• _To be done_
In the article on views of marriage, list every positive aspect of living single that people are said to be starting to see.

• _Text shown_
....
By ZHANG RUINAN in New York | China Daily Global | Updated: 2019-04-05 23:29

A couple poses for a wedding photo in Fuzhou, Jiangxi province, March 18, 2019. [Photo/IC]

New view of marriage

In the US, one major reason for staying single is that marriage isn't viewed as it once was, and the age at which one gets married is also rising, the Census report shows.

More than half of the participants in a nationally representative sample (55 percent) said that getting married was not an important criterion for becoming an adult, according to the Census report. The same percentage also said that having a child was not an important milestone of adulthood.

"Decades ago, people often waited (or tried to wait) until marrying before having kids, having sex, or buying a home," Bella DePaulo, a social scientist at the University of California, Santa Barbara, told China Daily in an email. "Now those possibilities are readily available outside of marriage."

The author of Singled Out: How Singles Are Stereotyped, Stigmatized, and Ignored said at the same time, people start to see the positive aspects of living single, such as being free to pursue their passions, enjoying solitude and putting the people they care most about at the center of their lives, instead of a romantic partner.

Other factors contributing to the rise of one-person households include high levels of divorce, increased education that leads to more employment and better-paying career opportunities, and increased longevity and improved health at older ages.

As of 2017, the average age of a first marriage for women was about 27.5, while it was 29.5 for men. Demographers estimate that about 80 percent of Americans will marry at some point in their lives.

That's a lot lower than the 95 percent who married in the 1950s and 1960s, and it may drop somewhat more, according to Stephanie Coontz, a marriage historian and author of Marriage, a History: How Love Conquered Marriage.
....
• _Material_

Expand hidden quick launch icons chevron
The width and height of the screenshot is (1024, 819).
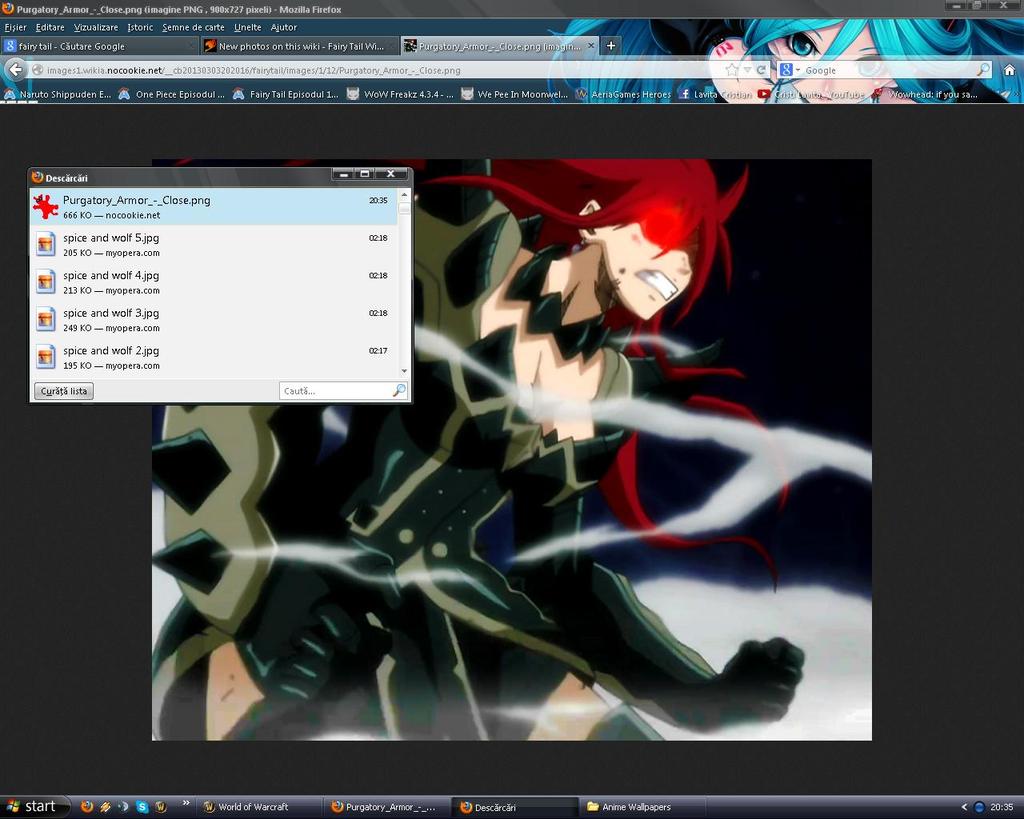pos(185,803)
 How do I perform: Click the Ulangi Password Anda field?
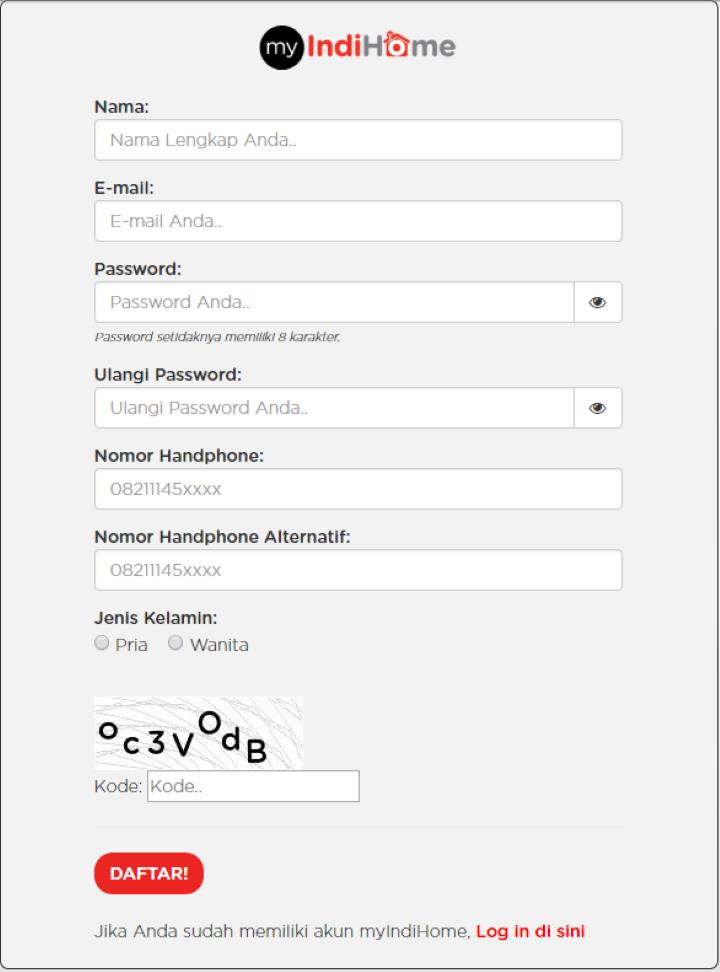[x=334, y=408]
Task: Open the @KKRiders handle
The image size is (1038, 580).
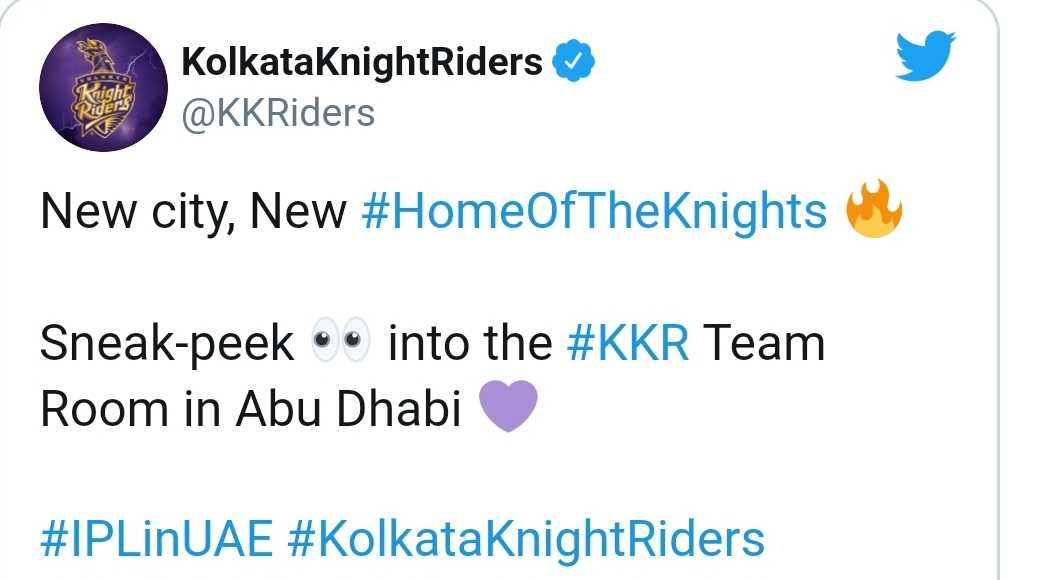Action: pos(278,113)
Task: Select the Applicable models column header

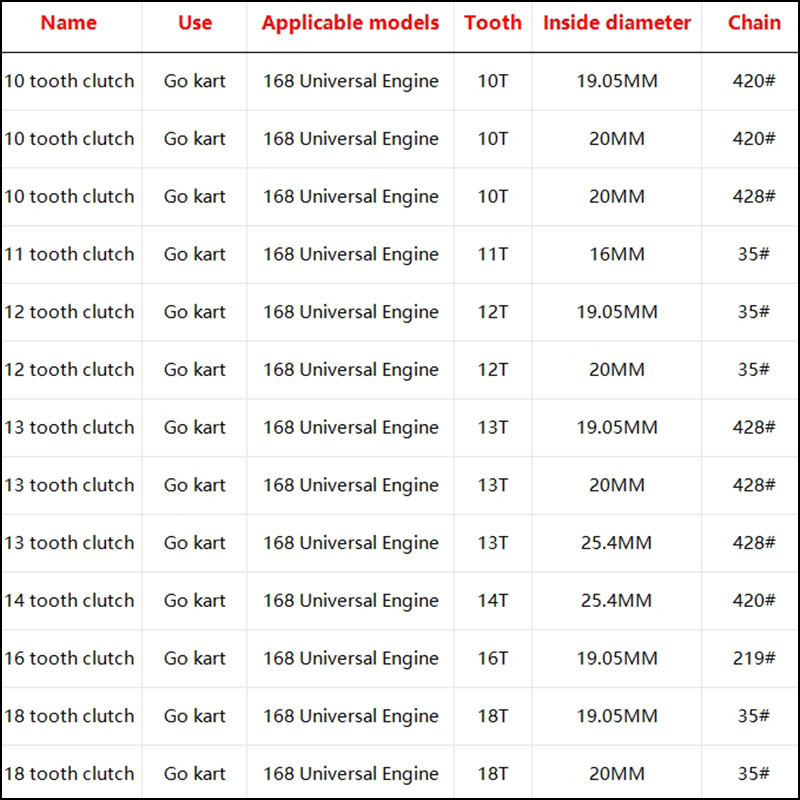Action: click(350, 23)
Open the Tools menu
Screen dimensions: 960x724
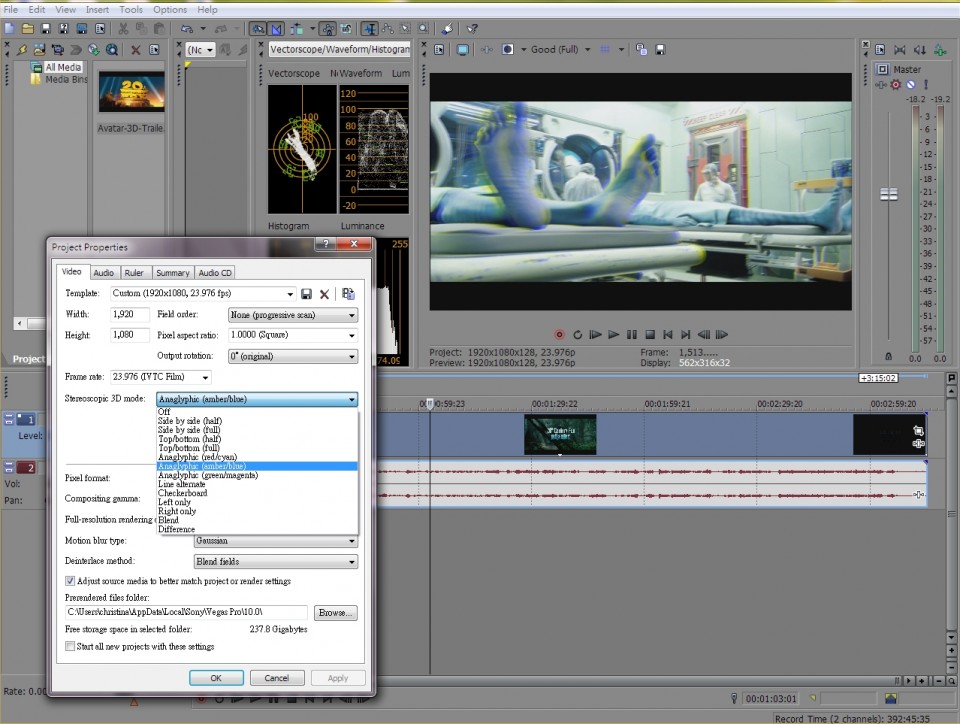tap(131, 9)
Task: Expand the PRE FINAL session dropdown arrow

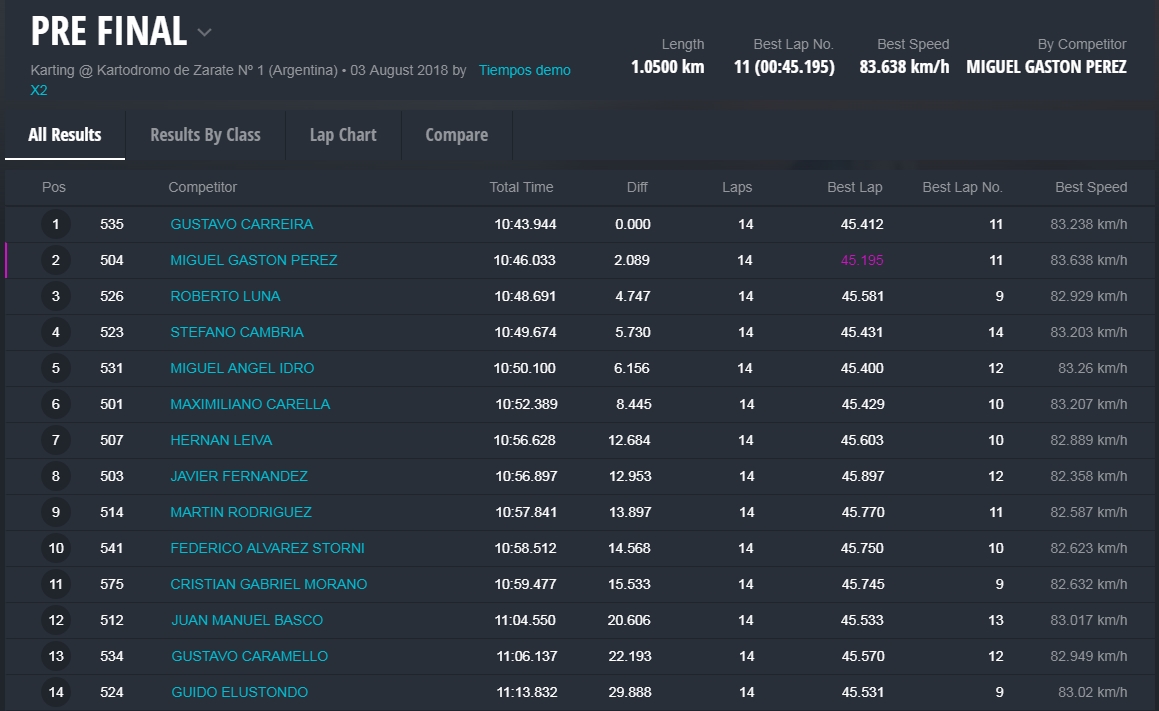Action: [204, 33]
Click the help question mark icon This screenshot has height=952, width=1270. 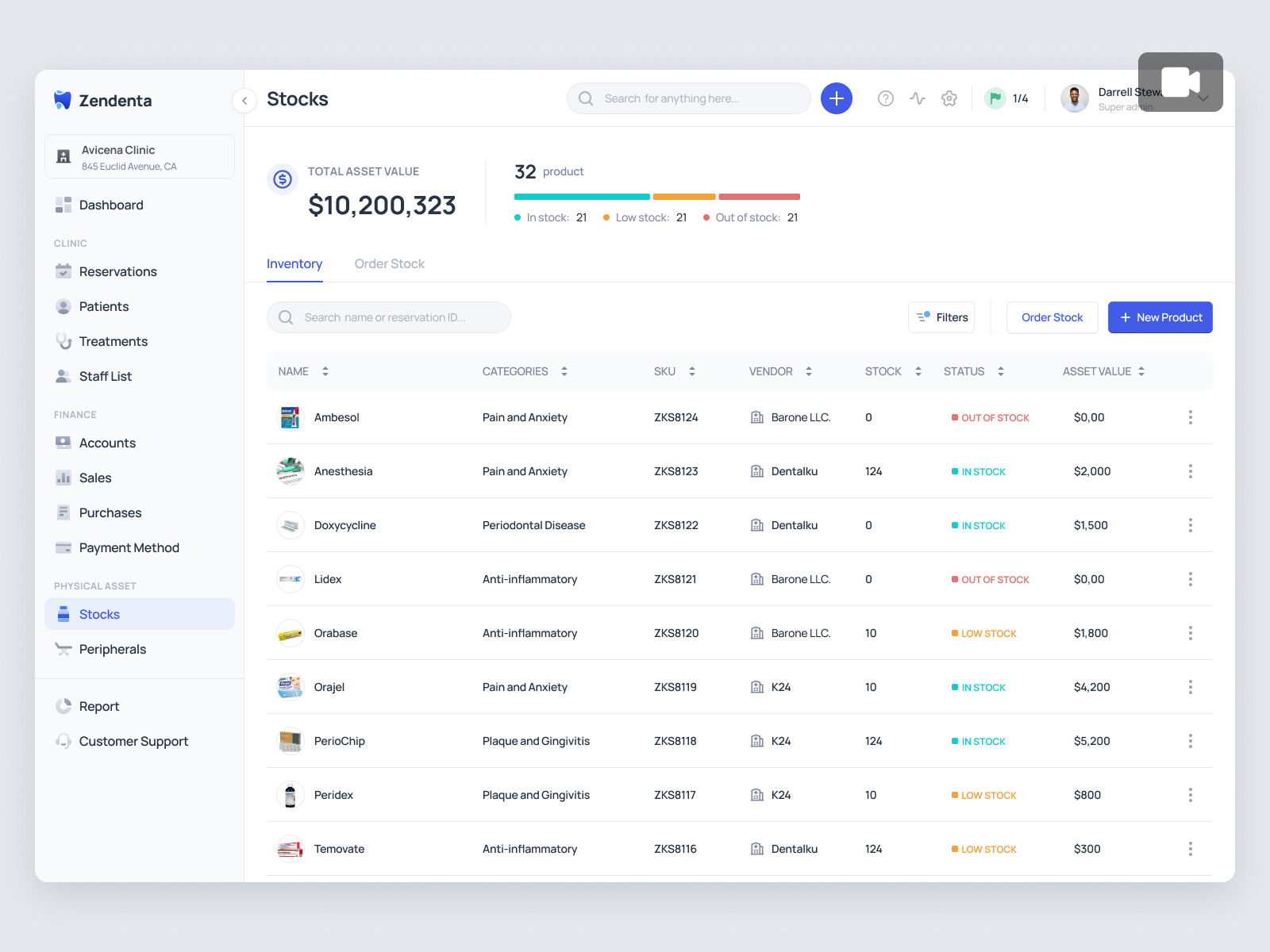(885, 98)
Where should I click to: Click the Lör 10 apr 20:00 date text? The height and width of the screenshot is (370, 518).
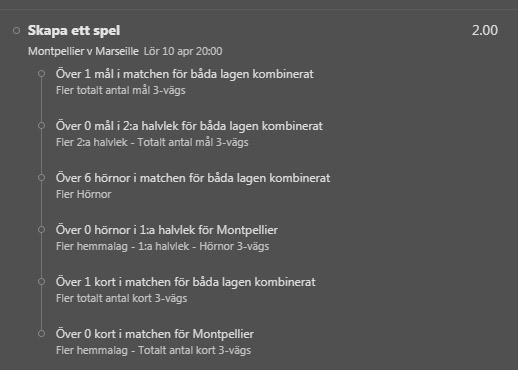tap(183, 51)
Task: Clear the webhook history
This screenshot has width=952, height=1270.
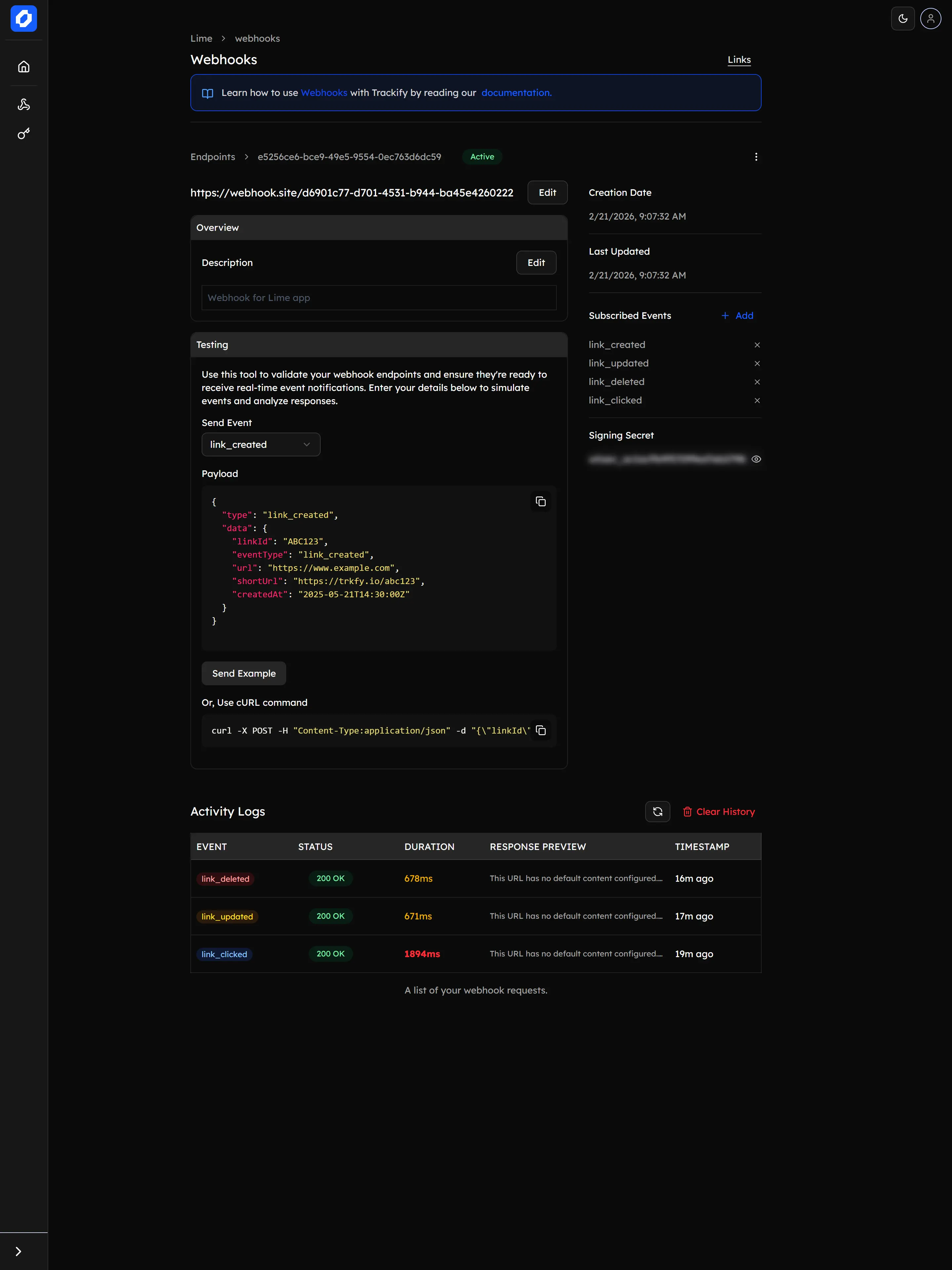Action: click(718, 811)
....
• _Solution for this problem_
- Being free to pursue their passions
- Enjoying solitude
- Putting the people they care most about at the center of their lives, instead of a romantic partner